Muschko, who used to teach at Good Hope Group Homes, Inc., a detention facility with locations in Mecklenburg and Cortland, N.Y., said he hasn’t always had such an attentive audience. In his old position, students’ behavioral issues often forced him to act as more of a counselor and psychologist than a teacher.
“Certainly it’s noble work, but it was also exhausting,” Muschko said. “Every day it’s a struggle, but you struggle to find that one
glimmer of hope.”
Originally from Paterson, N.J., Muschko was hired at the college this fall. In addition to his position at the detention facility, Muschko said he has also taught at Tompkins-Cortland Community College where he currently teaches two sections of Introduction to Sociology. This semester he is teaching two sections of Contemporary Social Issues at the college.

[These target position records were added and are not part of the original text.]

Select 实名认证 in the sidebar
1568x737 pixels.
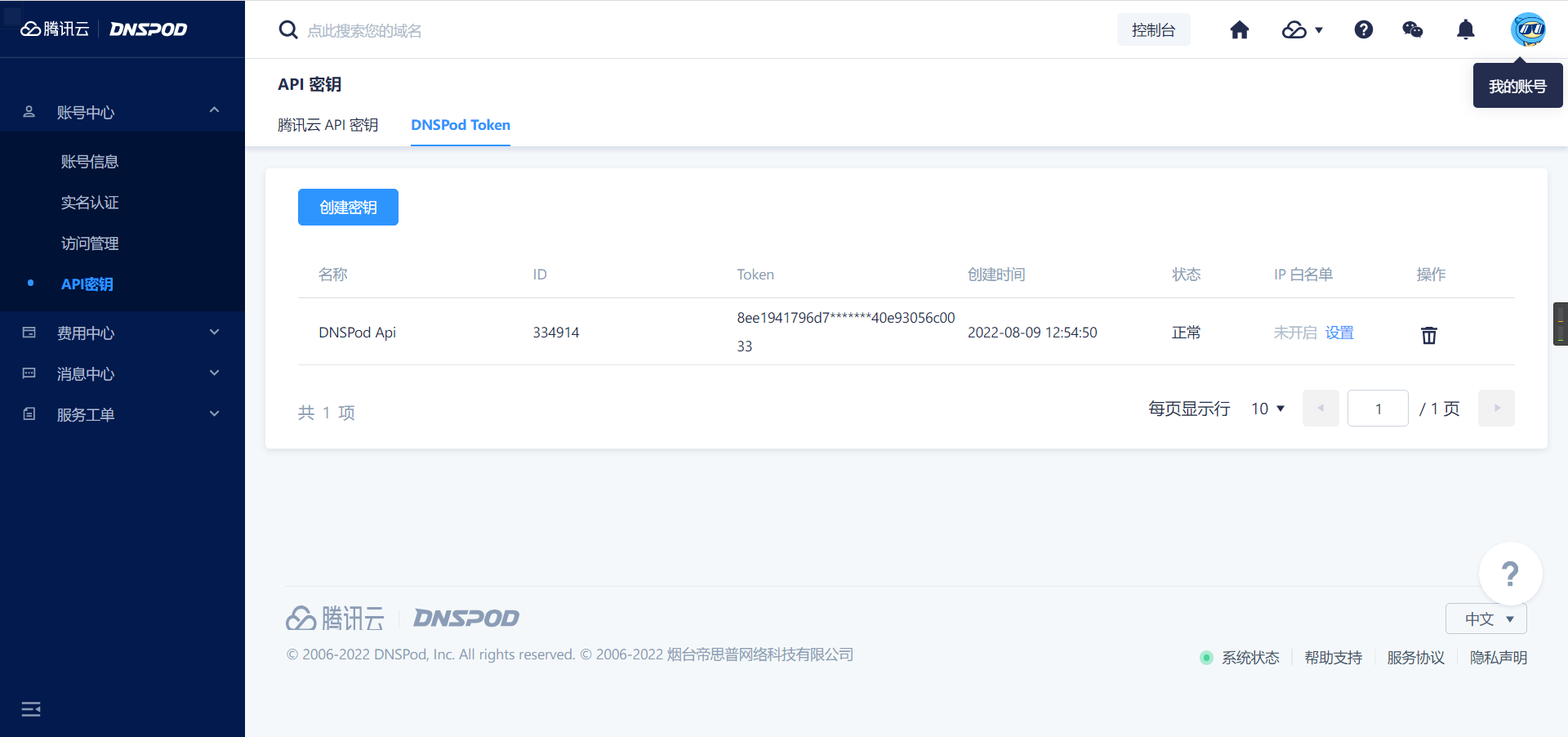coord(90,203)
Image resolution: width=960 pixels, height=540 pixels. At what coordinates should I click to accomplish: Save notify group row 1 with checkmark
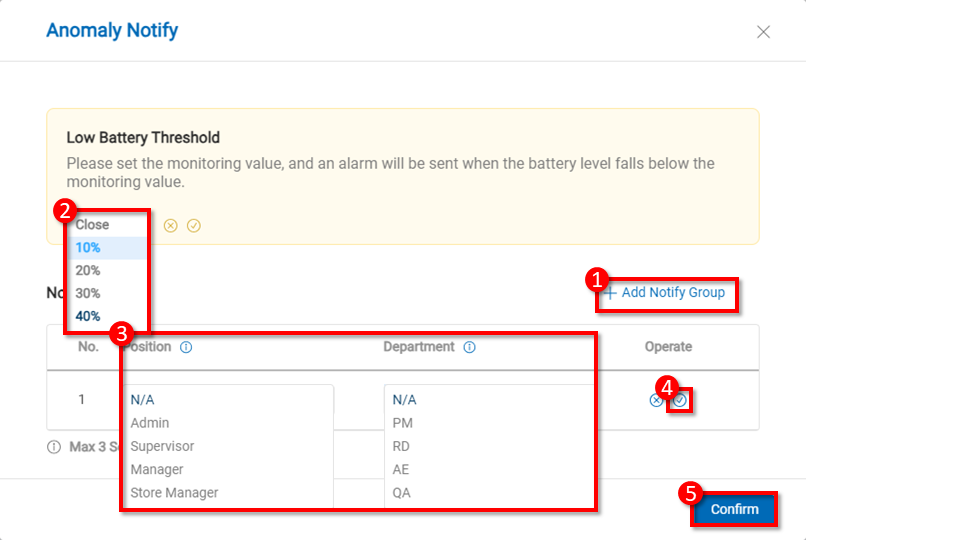point(680,400)
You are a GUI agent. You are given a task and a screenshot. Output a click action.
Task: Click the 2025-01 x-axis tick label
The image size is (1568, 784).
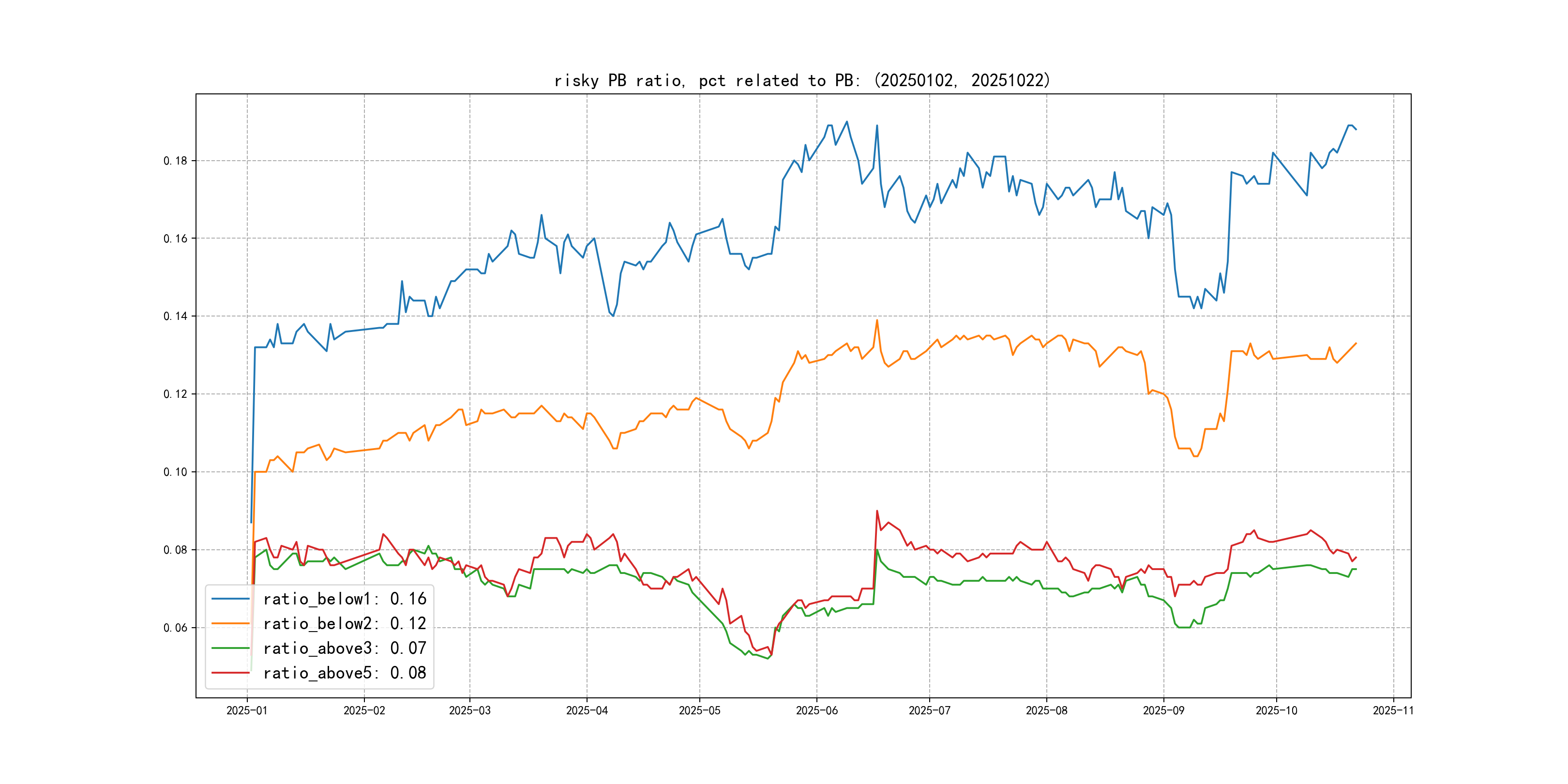click(246, 710)
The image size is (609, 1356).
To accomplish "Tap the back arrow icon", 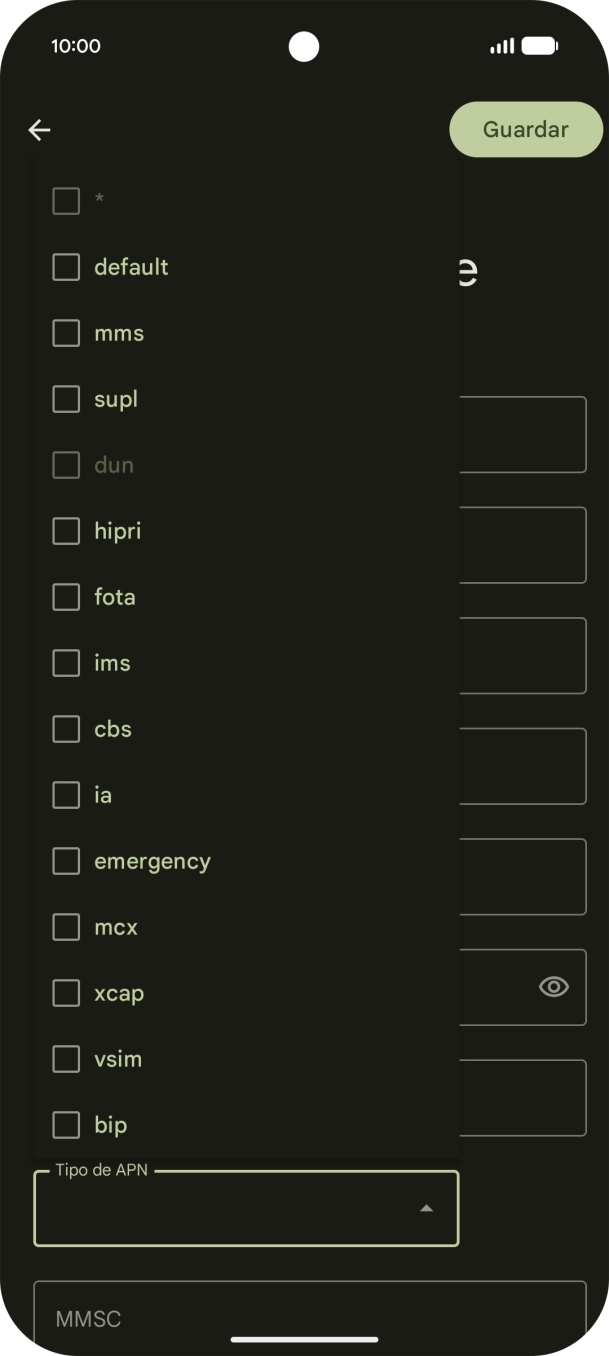I will (39, 130).
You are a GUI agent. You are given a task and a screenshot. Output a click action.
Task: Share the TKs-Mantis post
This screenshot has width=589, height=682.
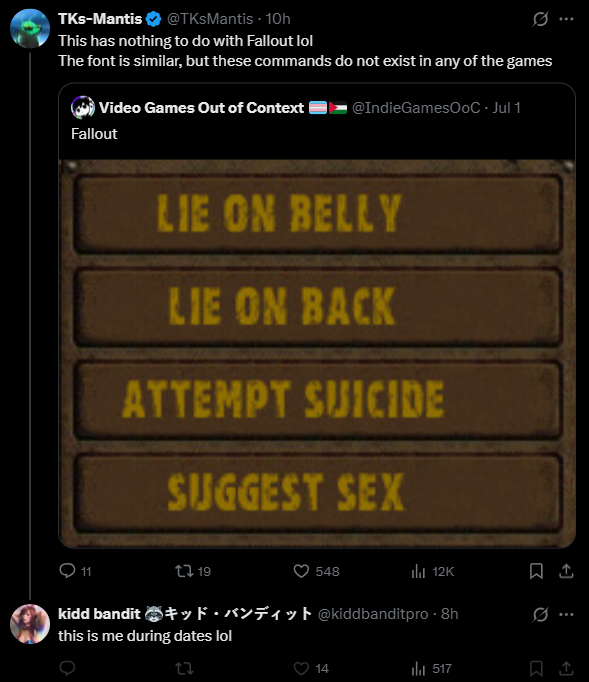coord(566,571)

Muschko said he is drawn to the dynamics of the area and is enjoying being a part of the college’s faculty.
“The students want more,” Muschko said. “I have to bring my A-game every day. It’s a vibrant place. It leaves an indelible mark on anybody who spends time here.”
Muschko said Judith Barker, associate professor of sociology, heavily influenced his decision to begin teaching at the college.

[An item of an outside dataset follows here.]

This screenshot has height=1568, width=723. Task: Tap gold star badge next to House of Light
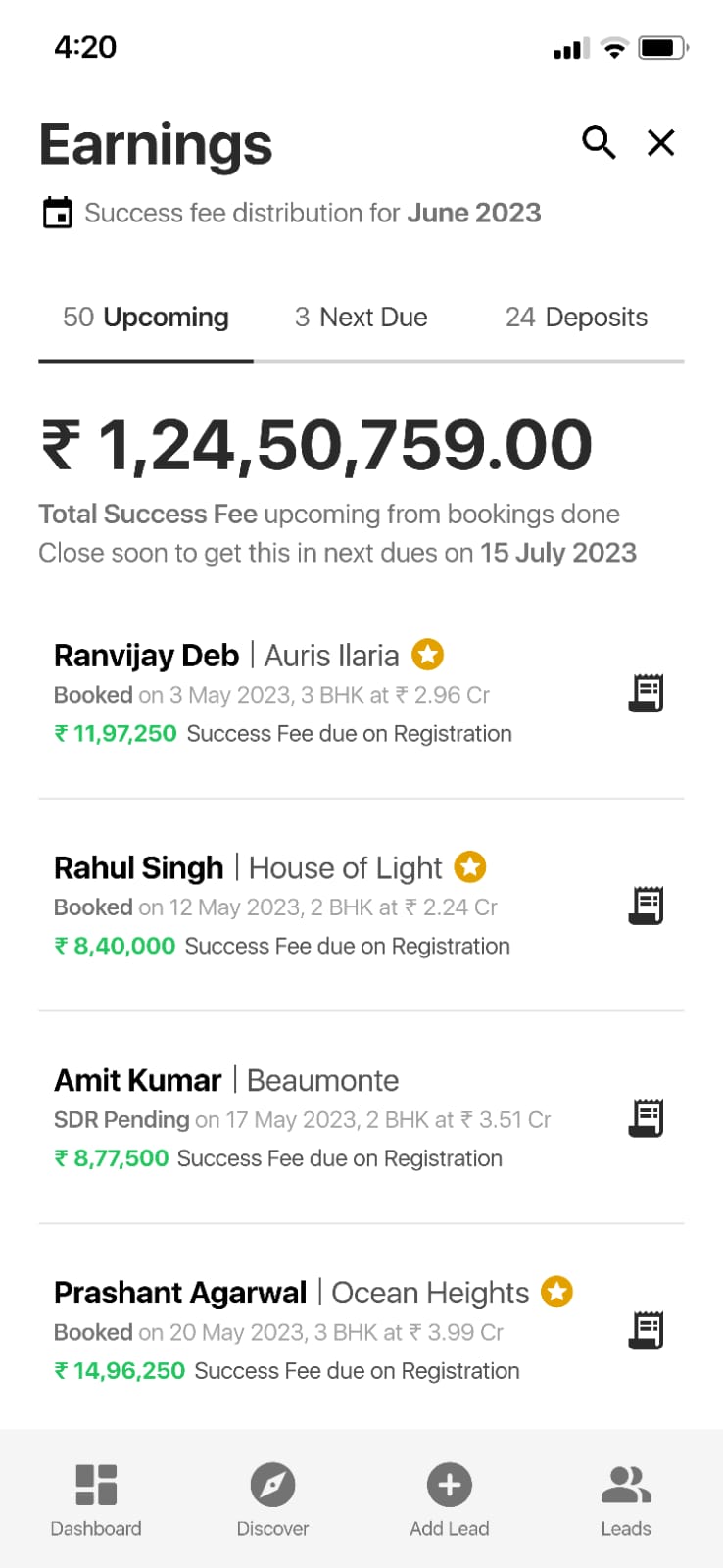point(470,866)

“She inspired me not only as an educator but as a person,” he said.
Barker met Muschko 18 years ago when a friend of hers brought him to Barker’s house. The two immediately bonded when they discovered that they had a mutual love for science fiction and began discussing how creating a unique world from scratch was connected to sociological principles.
“Basically we both read what science fiction calls the world-building authors,” Barker said. “To me they’re kind of like lay sociologists. That is how we sort of started talking, and that’s how it eventually got connected to sociology. The writers actually create another society. To me, that’s sociologically fascinating.”

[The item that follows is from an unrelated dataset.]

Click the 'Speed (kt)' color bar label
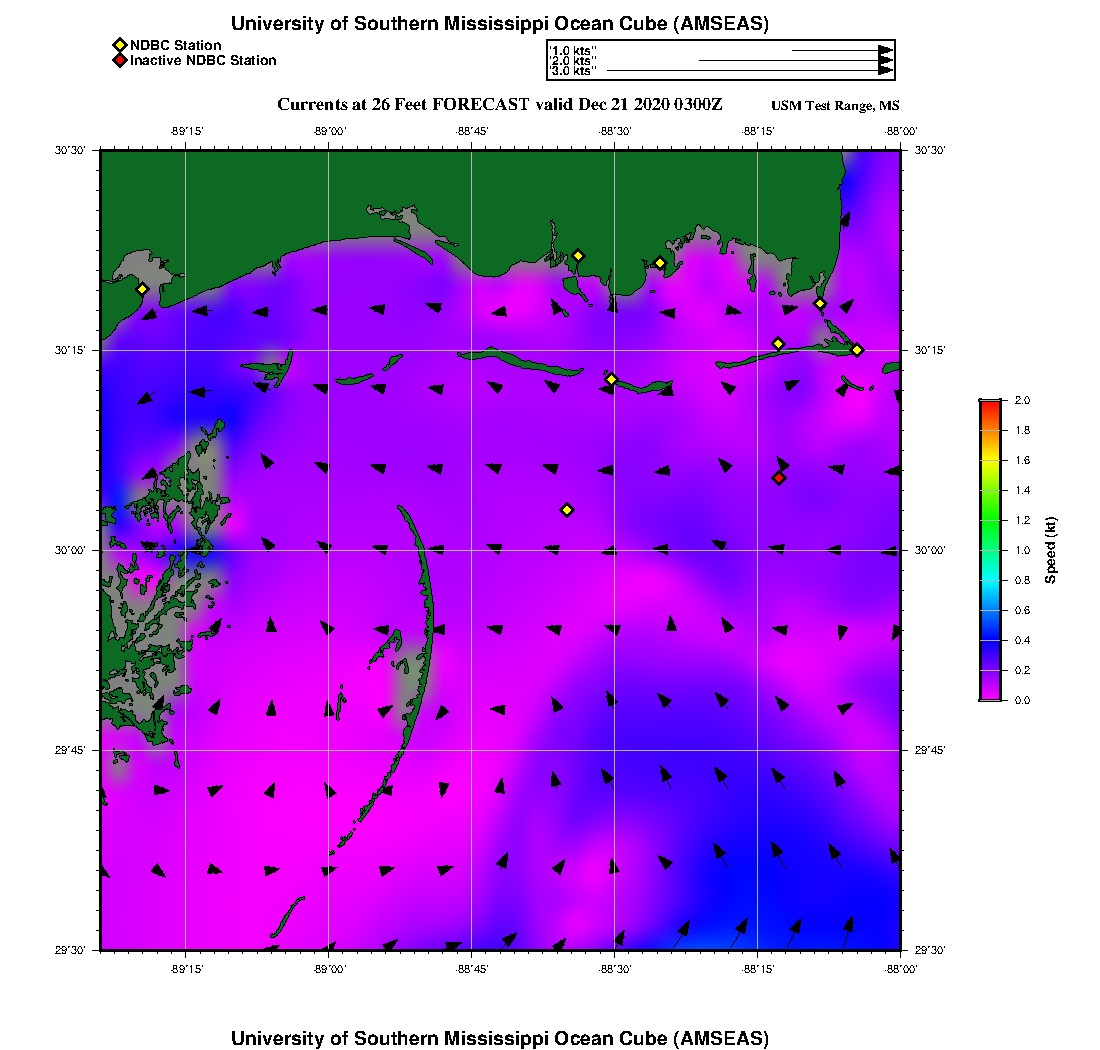The width and height of the screenshot is (1100, 1050). pyautogui.click(x=1051, y=550)
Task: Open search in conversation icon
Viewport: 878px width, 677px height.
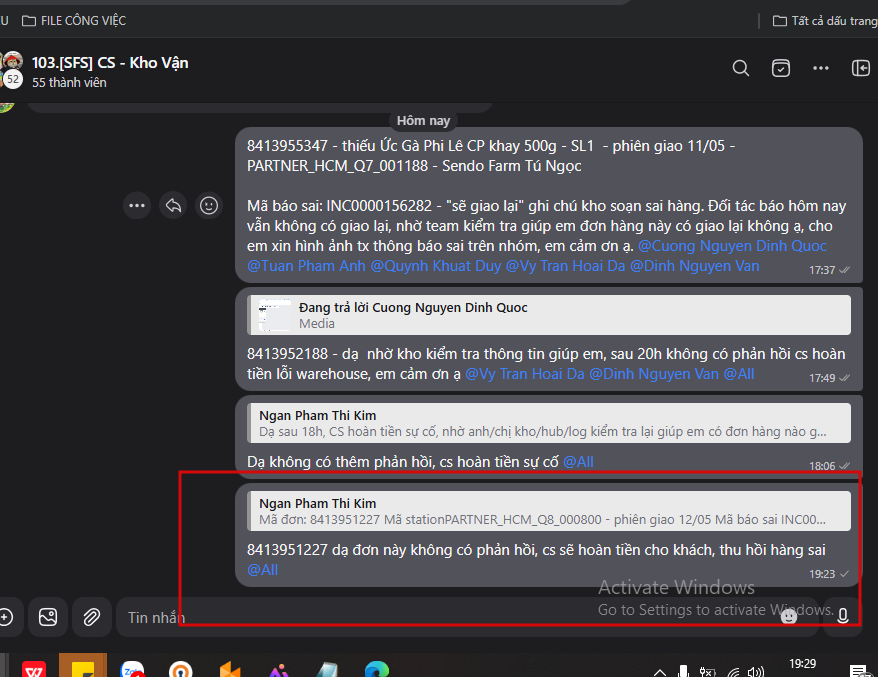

When a position as a lecturer opened at the college, Barker said she encouraged Muschko to apply.
“[Muschko] enjoys what he teaches,” Barker said. “He is intellectually stimulated by what he does.”
Whenever the subject turns to sociology, particularly issues of social justice, Muschko becomes animated and his speech takes on an enthusiastic tone. Freshman Tommy Burchill, a student of Muschko’s, said Muschko’s actions in the classroom convey that he wants to pass his enthusiasm for sociology on to others.
“The class is definitely not boring,” Burchill said. “[Muschko] likes to get everyone involved and not just talk at us the entire time.”
Muschko said he tries to create an interactive learning environment. Most of his classes aren’t lectures, but open-ended class discussions that focus on the personal experiences of students. Sometimes Muschko asks students to arrange desks into a circle or break out into small groups, but no matter what activity he plans for the day, Muschko rarely stands still.
Muschko is also taking advantage of technological options available at the college, like Blackboard, in an effort to facilitate class discussion. After each lecture he posts the PowerPoint slides and notes from discussion. Burchill said this allows students to actively participate in class instead of struggling to jot down notes.
When he’s outside of the classroom, Muschko works out regularly, joking that going to the gym is cheaper than paying for a psychiatrist. After a long workweek, Muschko uses his time at the gym as a form of release. Muschko also said he tends to a garden regularly.
Muschko said he’s uncertain of what the future holds, but he plans to take advantage of any opportunity to stay at the college. Calling himself a lifelong student, Muschko said he hopes to continue to take classes to satisfy his appetite for knowledge. In the meantime, he said he has high aspirations for this year and what it will bring.
“I hope to see the times that occur when you realize a student had a moment of realization, of understanding,” Muschko said. “Creating moments — that’s what I feel sociology allows you to do with increased frequency.”